雅人は自分で作ったおでん鍋を一階の応接間で麻雀をしている編集者たちの所に持っていた。
「みなさん、お疲れ様です。どうぞ、お召し上がりください」
「おおっ!うまそうだ!」
「いただきます!」
雅人の手料理は編集者の間でも好評だった。
彼はもともと上京してからずっと自炊をしていたので料理は慣れたものだった。
編集者たちが麻雀卓の上でおでんを食べていると、廊下の方でチリンチリンとベルが鳴る音がした。
「おっ!できたようです」
雅人は大急ぎで廊下に出ると、二階に続く階段の下に行った。
階段には二階と一階の間に紐が張られており、出来た原稿は洗濯ばさみに挟んでその紐を伝って一階に滑り落とすようにしていた。
そして、一階に原稿が滑り落ちて来るとベルに当たって鳴る仕組みだった。
いつも治美の原稿は締め切りギリギリだったので、階段の上り下りの時間さえ惜しかったのだ。

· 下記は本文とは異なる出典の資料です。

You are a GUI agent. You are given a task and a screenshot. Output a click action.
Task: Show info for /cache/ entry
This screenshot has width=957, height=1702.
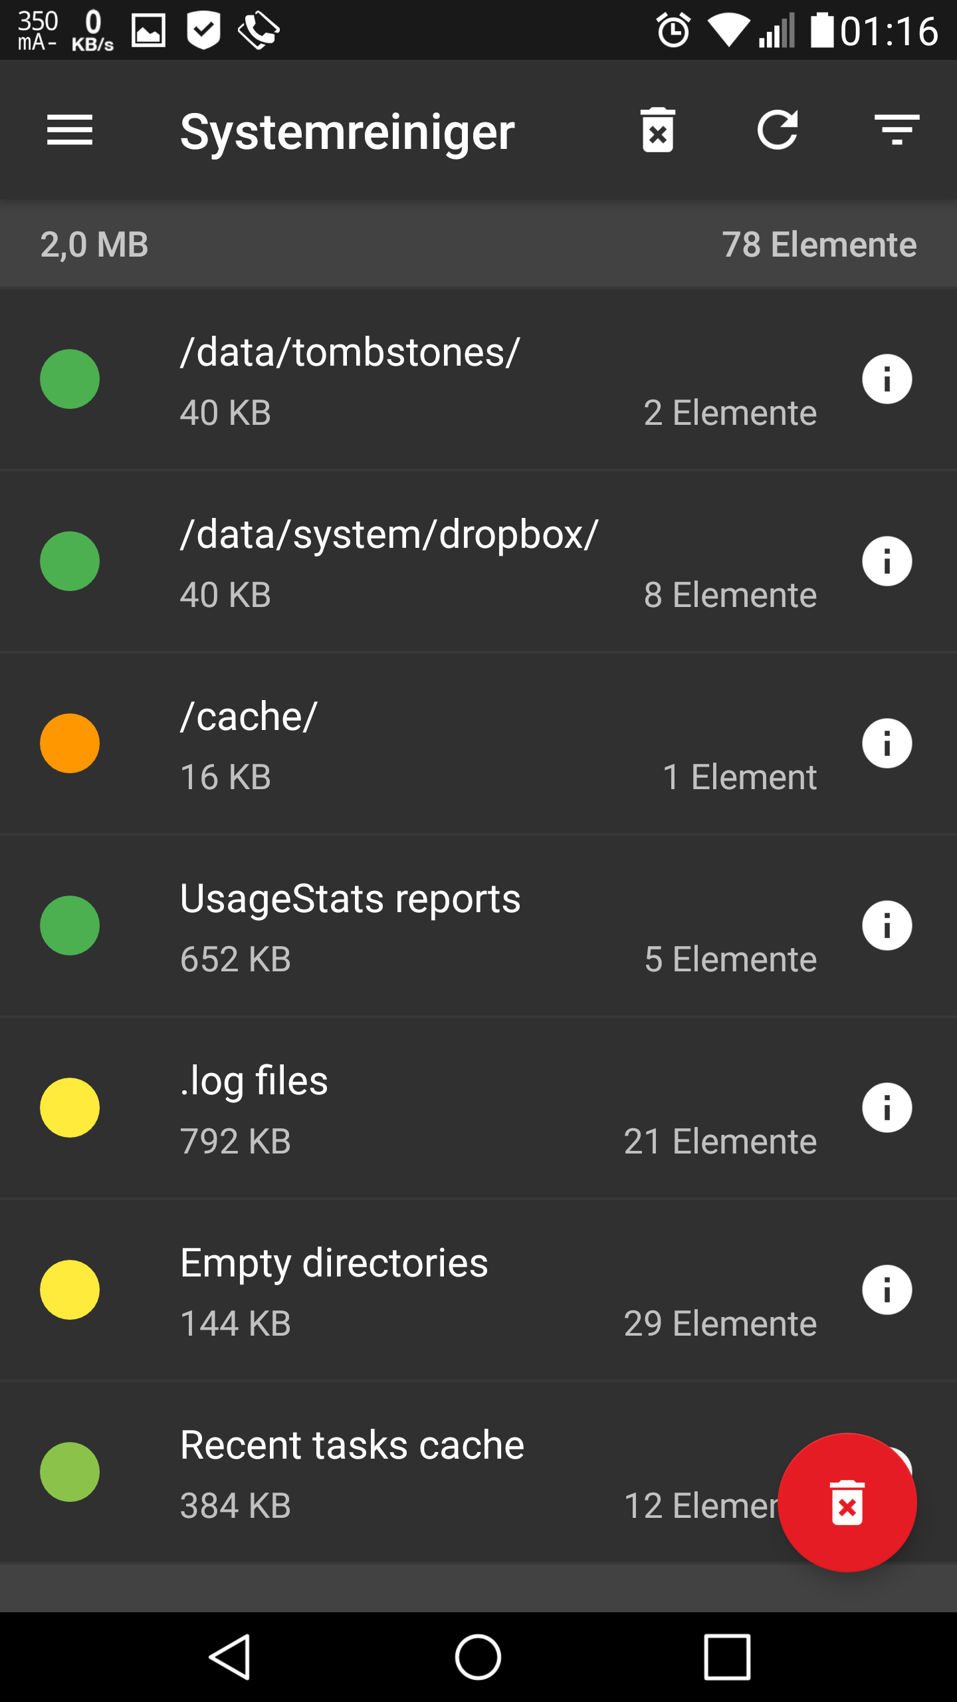tap(887, 743)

雅人は完成した原稿を応接室に持って行き、それぞれの担当者に手渡した。
編集者は原稿の枚数を確認すると、大慌てで出版社へと戻っていった。
「やれやれ今月もなんとか乗り切ったな」
雅人は一人応接室のソファーに座り、残ったおでんをつまんでいた。
すると、「お腹すいたあ!」と治美が顔を覗かせた。
「おでん、食うか?」
「うん!」
治美は雅人の正面に座るとおでんを小皿に取り分けてもらった。
「安村たちはどうしてる?」
「仕事場で寝てる」
治美はおでんを頬張りながら答えた。
「お前は寝なくていいのか?」
「うーん、今日は大事なお客さんが来るからなあ…」
雅人は応接間に置いてある飾り時計を見た。
「まだ、朝の七時じゃないか。来客まで三時間は眠れるぞ」
「そうね。じゃあ、おやすみなさい」
そう言うと治美はソファーに腰かけたまま目を閉じ、すぐに寝息を立てた。
どこでもすぐに眠れるのが治美が漫画家生活で身に着けた悲しい特技であった。